Requirements —
Could you output every line of the data below verbatim, with nothing left out or changed?

· · ·

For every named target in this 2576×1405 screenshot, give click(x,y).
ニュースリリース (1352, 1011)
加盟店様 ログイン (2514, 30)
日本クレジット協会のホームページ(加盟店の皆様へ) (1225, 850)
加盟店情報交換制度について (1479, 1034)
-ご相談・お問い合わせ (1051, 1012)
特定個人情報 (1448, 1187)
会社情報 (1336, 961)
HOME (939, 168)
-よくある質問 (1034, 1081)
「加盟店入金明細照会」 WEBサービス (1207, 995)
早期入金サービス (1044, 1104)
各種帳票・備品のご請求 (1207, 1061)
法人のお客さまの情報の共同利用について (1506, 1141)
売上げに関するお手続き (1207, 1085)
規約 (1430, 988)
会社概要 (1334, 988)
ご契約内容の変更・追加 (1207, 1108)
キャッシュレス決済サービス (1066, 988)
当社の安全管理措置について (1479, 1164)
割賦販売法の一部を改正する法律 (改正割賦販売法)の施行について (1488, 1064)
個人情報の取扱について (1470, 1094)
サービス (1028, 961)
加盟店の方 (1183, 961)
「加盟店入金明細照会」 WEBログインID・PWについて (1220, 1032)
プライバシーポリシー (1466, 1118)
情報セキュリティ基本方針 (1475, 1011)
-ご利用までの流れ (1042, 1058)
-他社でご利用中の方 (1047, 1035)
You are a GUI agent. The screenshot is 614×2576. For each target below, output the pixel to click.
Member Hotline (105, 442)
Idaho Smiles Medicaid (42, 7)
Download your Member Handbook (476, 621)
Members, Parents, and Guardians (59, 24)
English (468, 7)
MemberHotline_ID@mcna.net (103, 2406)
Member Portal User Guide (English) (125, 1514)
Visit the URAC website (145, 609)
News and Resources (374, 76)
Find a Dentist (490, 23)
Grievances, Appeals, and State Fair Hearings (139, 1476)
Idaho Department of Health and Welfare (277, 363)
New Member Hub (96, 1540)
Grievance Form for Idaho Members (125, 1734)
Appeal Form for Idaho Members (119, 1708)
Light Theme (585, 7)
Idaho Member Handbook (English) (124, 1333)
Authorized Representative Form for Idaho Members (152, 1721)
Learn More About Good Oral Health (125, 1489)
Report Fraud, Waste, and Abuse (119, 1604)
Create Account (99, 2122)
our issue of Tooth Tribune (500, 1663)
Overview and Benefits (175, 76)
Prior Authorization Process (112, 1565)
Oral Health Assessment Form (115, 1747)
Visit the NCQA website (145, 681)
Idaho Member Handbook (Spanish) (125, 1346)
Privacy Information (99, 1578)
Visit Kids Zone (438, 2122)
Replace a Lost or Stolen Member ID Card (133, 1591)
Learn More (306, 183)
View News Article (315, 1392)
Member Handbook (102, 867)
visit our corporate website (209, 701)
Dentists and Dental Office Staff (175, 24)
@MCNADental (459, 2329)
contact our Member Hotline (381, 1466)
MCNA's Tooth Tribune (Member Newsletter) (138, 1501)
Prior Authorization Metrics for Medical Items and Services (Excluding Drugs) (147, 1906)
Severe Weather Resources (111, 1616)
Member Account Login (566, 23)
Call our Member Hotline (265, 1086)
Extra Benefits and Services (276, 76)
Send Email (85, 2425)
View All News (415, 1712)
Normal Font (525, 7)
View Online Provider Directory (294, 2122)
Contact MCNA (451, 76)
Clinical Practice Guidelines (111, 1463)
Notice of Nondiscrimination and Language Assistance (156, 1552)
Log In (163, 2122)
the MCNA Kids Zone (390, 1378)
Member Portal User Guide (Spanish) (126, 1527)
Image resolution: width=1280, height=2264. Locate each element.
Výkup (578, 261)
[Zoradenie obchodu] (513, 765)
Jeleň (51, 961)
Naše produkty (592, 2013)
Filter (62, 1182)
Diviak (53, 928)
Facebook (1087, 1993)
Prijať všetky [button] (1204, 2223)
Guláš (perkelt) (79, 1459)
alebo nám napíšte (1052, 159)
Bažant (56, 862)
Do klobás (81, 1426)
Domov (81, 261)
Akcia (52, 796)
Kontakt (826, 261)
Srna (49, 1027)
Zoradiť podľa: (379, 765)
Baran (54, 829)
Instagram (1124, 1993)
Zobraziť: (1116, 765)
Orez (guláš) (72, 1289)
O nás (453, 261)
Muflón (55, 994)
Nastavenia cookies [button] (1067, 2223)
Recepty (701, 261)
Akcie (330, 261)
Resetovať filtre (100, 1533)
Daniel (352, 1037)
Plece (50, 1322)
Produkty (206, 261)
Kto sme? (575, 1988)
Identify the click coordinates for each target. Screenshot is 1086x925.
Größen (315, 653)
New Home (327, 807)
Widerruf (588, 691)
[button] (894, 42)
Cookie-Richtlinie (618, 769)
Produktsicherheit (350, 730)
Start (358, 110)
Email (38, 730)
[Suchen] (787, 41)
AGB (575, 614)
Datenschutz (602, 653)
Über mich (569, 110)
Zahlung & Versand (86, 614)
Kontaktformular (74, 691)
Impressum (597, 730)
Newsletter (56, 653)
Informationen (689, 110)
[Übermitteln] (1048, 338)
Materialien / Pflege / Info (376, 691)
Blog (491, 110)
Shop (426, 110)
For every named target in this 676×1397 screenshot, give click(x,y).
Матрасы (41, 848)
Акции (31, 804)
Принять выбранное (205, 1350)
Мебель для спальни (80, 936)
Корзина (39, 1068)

· · ·

Solution to the exercise —
For every named target in this 2576×1405 screenshot, give click(x,y).
ニュースリリース (1352, 1011)
加盟店様 ログイン (2514, 30)
日本クレジット協会のホームページ(加盟店の皆様へ) (1225, 850)
加盟店情報交換制度について (1479, 1034)
-ご相談・お問い合わせ (1051, 1012)
特定個人情報 (1448, 1187)
会社情報 (1336, 961)
HOME (939, 168)
-よくある質問 (1034, 1081)
「加盟店入金明細照会」 WEBサービス (1207, 995)
早期入金サービス (1044, 1104)
各種帳票・備品のご請求 (1207, 1061)
法人のお客さまの情報の共同利用について (1506, 1141)
売上げに関するお手続き (1207, 1085)
規約 (1430, 988)
会社概要 (1334, 988)
ご契約内容の変更・追加 (1207, 1108)
キャッシュレス決済サービス (1066, 988)
当社の安全管理措置について (1479, 1164)
割賦販売法の一部を改正する法律 (改正割賦販売法)の施行について (1488, 1064)
個人情報の取扱について (1470, 1094)
サービス (1028, 961)
加盟店の方 (1183, 961)
「加盟店入金明細照会」 WEBログインID・PWについて (1220, 1032)
プライバシーポリシー (1466, 1118)
情報セキュリティ基本方針 (1475, 1011)
-ご利用までの流れ (1042, 1058)
-他社でご利用中の方 (1047, 1035)
You are a GUI agent. The screenshot is 614×2576. For each target below, output the pixel to click.
Member Hotline (105, 442)
Idaho Smiles Medicaid (42, 7)
Download your Member Handbook (476, 621)
Members, Parents, and Guardians (59, 24)
English (468, 7)
MemberHotline_ID@mcna.net (103, 2406)
Member Portal User Guide (English) (125, 1514)
Visit the URAC website (145, 609)
News and Resources (374, 76)
Find a Dentist (490, 23)
Grievances, Appeals, and State Fair Hearings (139, 1476)
Idaho Department of Health and Welfare (277, 363)
New Member Hub (96, 1540)
Grievance Form for Idaho Members (125, 1734)
Appeal Form for Idaho Members (119, 1708)
Light Theme (585, 7)
Idaho Member Handbook (English) (124, 1333)
Authorized Representative Form for Idaho Members (152, 1721)
Learn More About Good Oral Health (125, 1489)
Report Fraud, Waste, and Abuse (119, 1604)
Create Account (99, 2122)
our issue of Tooth Tribune (500, 1663)
Overview and Benefits (175, 76)
Prior Authorization Process (112, 1565)
Oral Health Assessment Form (115, 1747)
Visit the NCQA website (145, 681)
Idaho Member Handbook (Spanish) (125, 1346)
Privacy Information (99, 1578)
Visit Kids Zone (438, 2122)
Replace a Lost or Stolen Member ID Card (133, 1591)
Learn More (306, 183)
View News Article (315, 1392)
Member Handbook (102, 867)
visit our corporate website (209, 701)
Dentists and Dental Office Staff (175, 24)
@MCNADental (459, 2329)
contact our Member Hotline (381, 1466)
MCNA's Tooth Tribune (Member Newsletter) (138, 1501)
Prior Authorization Metrics for Medical Items and Services (Excluding Drugs) (147, 1906)
Severe Weather Resources (111, 1616)
Member Account Login (566, 23)
Call our Member Hotline (265, 1086)
Extra Benefits and Services (276, 76)
Send Email (85, 2425)
View All News (415, 1712)
Normal Font (525, 7)
View Online Provider Directory (294, 2122)
Contact MCNA (451, 76)
Clinical Practice Guidelines (111, 1463)
Notice of Nondiscrimination and Language Assistance (156, 1552)
Log In (163, 2122)
the MCNA Kids Zone (390, 1378)
Member Portal User Guide (Spanish) (126, 1527)
Image resolution: width=1280, height=2264. Locate each element.
Výkup (578, 261)
[Zoradenie obchodu] (513, 765)
Jeleň (51, 961)
Naše produkty (592, 2013)
Filter (62, 1182)
Diviak (53, 928)
Facebook (1087, 1993)
Prijať všetky [button] (1204, 2223)
Guláš (perkelt) (79, 1459)
alebo nám napíšte (1052, 159)
Bažant (56, 862)
Do klobás (81, 1426)
Domov (81, 261)
Akcia (52, 796)
Kontakt (826, 261)
Srna (49, 1027)
Zoradiť podľa: (379, 765)
Baran (54, 829)
Instagram (1124, 1993)
Zobraziť: (1116, 765)
Orez (guláš) (72, 1289)
O nás (453, 261)
Muflón (55, 994)
Nastavenia cookies [button] (1067, 2223)
Recepty (701, 261)
Akcie (330, 261)
Resetovať filtre (100, 1533)
Daniel (352, 1037)
Plece (50, 1322)
Produkty (206, 261)
Kto sme? (575, 1988)
Identify the click coordinates for each target. Screenshot is 1086x925.
Größen (315, 653)
New Home (327, 807)
Widerruf (588, 691)
[button] (894, 42)
Cookie-Richtlinie (618, 769)
Produktsicherheit (350, 730)
Start (358, 110)
Email (38, 730)
[Suchen] (787, 41)
AGB (575, 614)
Datenschutz (602, 653)
Über mich (569, 110)
Zahlung & Versand (86, 614)
Kontaktformular (74, 691)
Impressum (597, 730)
Newsletter (56, 653)
Informationen (689, 110)
[Übermitteln] (1048, 338)
Materialien / Pflege / Info (376, 691)
Blog (491, 110)
Shop (426, 110)
For every named target in this 676×1397 screenshot, give click(x,y).
Матрасы (41, 848)
Акции (31, 804)
Принять выбранное (205, 1350)
Мебель для спальни (80, 936)
Корзина (39, 1068)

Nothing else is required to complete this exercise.